**Perintah Tugas:** Gantilah "ulama besar" dengan "ulama terkemuka" dalam penggalan teks bacaan tentang wafatnya KH. Maimoen Zubair, yaitu bagian dari "Ulama Dompu Yang Dimakamkan di" sampai "para ulama besar.". Tuliskan penggalan itu setelah diganti.
━━━ Teks Bacaan
Ulama Dompu Yang Dimakamkan di Ma’la Makkah


Ulama Dompu yang dimakamkan

Kambali Dompu Mantoi – Wafatnya Hadratusy Syaikh KH. Maimoen Zubair membawa duka bagi semua insan yg lurus imannya. Ulama kharismatik asal Indonesia ini telah meninggalkan kita untuk selamanya. Tinggallah ilmu dan nasihat petuah beliau yg akan selalu diikuti oleh orang-orang yang mencintai ilmu dan ulama’. Beliau wafat pada tanggal 7 Agustus 2019 bertepatan dengan tanggal 6 Dzulhijjah 1440 H. Beliau dimakamkan pada hari yang sama di Ma’la. Yakni kompleks pemakaman para sahabat Rasulullah dan para ulama besar.
.
━━━━━━
━━━ Data yang Diberikan
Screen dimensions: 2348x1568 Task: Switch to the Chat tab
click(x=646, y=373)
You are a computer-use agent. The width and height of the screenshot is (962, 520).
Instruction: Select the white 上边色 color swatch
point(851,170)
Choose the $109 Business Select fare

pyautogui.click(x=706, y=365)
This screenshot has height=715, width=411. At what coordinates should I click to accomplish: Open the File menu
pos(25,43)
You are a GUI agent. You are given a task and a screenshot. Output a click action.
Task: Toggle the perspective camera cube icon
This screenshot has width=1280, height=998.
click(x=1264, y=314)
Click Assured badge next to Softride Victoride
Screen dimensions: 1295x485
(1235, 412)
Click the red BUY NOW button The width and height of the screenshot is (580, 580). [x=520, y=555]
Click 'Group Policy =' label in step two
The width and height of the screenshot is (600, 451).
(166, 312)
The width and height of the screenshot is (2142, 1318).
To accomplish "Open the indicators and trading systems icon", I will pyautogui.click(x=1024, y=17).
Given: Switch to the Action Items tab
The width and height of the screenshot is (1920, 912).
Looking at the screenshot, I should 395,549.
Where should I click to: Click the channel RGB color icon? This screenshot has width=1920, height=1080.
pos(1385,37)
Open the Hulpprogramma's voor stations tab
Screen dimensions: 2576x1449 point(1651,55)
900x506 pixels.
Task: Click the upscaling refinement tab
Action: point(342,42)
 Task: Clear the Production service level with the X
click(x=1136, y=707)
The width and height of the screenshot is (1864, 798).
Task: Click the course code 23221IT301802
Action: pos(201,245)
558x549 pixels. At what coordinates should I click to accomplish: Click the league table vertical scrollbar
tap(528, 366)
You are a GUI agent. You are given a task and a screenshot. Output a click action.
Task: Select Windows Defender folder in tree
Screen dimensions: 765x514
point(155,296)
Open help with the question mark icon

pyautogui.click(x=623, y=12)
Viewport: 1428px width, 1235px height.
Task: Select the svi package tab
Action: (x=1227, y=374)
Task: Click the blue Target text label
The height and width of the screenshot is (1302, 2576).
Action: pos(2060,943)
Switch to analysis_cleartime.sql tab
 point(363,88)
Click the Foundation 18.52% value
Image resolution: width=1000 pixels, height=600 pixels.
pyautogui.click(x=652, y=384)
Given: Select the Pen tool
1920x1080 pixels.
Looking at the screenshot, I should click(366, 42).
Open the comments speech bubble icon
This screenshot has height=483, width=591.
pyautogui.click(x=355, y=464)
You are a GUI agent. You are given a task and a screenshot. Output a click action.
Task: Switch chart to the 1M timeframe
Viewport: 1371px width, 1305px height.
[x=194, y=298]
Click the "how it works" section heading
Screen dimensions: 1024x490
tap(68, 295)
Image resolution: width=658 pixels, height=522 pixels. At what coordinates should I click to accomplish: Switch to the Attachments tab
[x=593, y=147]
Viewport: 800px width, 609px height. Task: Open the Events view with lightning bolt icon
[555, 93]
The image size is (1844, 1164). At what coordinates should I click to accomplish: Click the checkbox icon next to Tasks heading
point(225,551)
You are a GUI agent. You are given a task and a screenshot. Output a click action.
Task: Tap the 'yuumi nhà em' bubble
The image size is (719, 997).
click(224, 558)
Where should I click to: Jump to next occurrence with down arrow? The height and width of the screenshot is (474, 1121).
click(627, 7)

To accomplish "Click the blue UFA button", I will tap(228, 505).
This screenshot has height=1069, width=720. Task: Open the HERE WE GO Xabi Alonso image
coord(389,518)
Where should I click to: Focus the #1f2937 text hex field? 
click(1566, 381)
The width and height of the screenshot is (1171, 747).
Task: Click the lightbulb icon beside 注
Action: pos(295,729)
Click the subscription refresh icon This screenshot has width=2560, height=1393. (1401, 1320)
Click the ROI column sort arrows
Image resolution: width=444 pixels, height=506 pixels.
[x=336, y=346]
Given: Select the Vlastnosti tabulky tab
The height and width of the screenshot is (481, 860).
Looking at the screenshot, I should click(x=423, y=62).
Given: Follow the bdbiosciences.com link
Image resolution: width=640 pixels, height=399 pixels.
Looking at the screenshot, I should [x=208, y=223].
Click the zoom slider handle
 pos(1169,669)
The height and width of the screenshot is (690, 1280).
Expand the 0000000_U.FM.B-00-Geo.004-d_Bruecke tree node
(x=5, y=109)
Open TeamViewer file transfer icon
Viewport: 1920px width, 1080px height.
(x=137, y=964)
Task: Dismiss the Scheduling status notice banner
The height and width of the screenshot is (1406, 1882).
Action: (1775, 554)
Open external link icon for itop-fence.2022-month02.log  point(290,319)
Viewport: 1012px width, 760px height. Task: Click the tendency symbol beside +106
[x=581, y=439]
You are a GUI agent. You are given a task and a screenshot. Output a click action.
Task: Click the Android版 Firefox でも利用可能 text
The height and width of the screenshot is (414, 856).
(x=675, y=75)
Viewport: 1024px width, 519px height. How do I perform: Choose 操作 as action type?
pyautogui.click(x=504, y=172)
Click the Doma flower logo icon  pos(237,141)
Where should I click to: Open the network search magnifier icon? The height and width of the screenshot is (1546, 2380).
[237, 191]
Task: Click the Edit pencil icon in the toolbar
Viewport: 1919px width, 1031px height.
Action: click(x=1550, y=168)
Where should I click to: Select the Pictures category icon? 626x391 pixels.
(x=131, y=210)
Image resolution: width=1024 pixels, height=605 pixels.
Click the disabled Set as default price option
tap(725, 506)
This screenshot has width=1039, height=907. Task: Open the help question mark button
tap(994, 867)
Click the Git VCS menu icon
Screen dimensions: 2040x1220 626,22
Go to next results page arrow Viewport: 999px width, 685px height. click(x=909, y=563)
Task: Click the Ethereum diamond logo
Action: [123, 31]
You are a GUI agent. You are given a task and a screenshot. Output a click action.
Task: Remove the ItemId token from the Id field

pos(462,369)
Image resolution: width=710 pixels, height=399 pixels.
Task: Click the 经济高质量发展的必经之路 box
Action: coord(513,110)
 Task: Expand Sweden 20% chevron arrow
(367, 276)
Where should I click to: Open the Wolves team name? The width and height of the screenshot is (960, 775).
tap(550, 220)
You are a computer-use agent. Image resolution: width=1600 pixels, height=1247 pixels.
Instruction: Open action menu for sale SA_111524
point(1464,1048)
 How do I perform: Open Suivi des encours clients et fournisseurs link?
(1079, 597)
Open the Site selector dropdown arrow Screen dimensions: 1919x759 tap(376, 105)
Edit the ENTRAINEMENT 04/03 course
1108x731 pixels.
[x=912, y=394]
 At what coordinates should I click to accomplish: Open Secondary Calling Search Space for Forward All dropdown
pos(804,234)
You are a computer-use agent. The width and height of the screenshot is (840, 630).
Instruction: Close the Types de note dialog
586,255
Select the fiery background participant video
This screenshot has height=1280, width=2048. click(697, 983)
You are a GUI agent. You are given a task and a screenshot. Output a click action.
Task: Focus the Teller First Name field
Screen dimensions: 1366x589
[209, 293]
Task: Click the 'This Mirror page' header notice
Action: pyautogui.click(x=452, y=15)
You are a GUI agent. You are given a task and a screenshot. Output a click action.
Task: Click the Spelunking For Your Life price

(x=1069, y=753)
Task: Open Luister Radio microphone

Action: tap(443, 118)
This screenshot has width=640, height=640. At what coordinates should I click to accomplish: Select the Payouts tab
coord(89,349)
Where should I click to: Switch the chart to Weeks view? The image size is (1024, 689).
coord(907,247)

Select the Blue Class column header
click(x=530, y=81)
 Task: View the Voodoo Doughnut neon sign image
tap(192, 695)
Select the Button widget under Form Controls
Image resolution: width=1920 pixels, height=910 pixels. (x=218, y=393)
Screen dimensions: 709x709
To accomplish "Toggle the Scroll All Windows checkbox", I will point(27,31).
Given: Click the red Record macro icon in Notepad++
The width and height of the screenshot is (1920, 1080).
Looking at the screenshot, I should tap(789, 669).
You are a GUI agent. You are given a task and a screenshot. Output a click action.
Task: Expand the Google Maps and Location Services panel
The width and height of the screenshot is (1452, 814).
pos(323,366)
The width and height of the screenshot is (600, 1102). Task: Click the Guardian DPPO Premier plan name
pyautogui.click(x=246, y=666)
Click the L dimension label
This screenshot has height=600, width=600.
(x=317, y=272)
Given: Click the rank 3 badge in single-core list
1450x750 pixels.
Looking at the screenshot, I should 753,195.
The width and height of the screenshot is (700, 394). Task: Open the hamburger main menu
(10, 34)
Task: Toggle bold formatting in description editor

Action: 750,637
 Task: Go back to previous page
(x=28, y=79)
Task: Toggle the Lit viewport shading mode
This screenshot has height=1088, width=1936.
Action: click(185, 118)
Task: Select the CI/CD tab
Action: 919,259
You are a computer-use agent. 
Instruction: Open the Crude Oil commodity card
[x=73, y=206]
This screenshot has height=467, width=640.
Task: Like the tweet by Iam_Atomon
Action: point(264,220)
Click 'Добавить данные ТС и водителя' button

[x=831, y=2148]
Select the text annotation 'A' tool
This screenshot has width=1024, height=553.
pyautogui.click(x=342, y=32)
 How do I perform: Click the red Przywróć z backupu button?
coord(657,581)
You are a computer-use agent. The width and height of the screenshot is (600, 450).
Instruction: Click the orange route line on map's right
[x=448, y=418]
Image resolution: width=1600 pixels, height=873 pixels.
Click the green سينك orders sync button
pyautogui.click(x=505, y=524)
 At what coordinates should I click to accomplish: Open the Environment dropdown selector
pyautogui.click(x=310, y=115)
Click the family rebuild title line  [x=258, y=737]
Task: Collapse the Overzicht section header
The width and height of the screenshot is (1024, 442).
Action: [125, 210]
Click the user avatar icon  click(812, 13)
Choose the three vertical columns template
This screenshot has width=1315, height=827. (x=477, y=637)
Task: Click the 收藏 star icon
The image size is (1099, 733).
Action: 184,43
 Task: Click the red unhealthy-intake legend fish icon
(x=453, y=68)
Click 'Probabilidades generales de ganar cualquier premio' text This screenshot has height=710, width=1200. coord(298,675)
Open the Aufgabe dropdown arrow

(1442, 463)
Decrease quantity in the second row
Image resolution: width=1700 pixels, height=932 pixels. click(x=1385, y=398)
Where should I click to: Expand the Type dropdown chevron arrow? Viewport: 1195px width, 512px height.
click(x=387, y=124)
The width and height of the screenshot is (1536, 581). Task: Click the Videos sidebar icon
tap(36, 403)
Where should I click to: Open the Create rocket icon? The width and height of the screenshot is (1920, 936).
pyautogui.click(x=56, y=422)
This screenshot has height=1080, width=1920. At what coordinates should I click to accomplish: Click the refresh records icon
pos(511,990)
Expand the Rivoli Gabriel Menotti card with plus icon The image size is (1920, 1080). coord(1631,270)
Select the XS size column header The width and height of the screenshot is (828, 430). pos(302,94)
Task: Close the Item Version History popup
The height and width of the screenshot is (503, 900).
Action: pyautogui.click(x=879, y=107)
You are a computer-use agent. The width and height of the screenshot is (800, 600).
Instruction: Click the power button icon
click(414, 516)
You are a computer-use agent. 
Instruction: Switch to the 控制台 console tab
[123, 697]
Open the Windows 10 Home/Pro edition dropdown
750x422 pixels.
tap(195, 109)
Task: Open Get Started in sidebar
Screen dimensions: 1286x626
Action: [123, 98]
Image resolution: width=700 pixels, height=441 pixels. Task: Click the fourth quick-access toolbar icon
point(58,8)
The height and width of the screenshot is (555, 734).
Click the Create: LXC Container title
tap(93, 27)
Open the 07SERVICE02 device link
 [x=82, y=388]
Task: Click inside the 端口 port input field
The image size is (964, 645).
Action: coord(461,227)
━━━━━━
**Hasil Pengerjaan:**
Ulama Dompu Yang Dimakamkan di Ma’la Makkah


Ulama Dompu yang dimakamkan

Kambali Dompu Mantoi – Wafatnya Hadratusy Syaikh KH. Maimoen Zubair membawa duka bagi semua insan yg lurus imannya. Ulama kharismatik asal Indonesia ini telah meninggalkan kita untuk selamanya. Tinggallah ilmu dan nasihat petuah beliau yg akan selalu diikuti oleh orang-orang yang mencintai ilmu dan ulama’. Beliau wafat pada tanggal 7 Agustus 2019 bertepatan dengan tanggal 6 Dzulhijjah 1440 H. Beliau dimakamkan pada hari yang sama di Ma’la. Yakni kompleks pemakaman para sahabat Rasulullah dan para ulama terkemuka.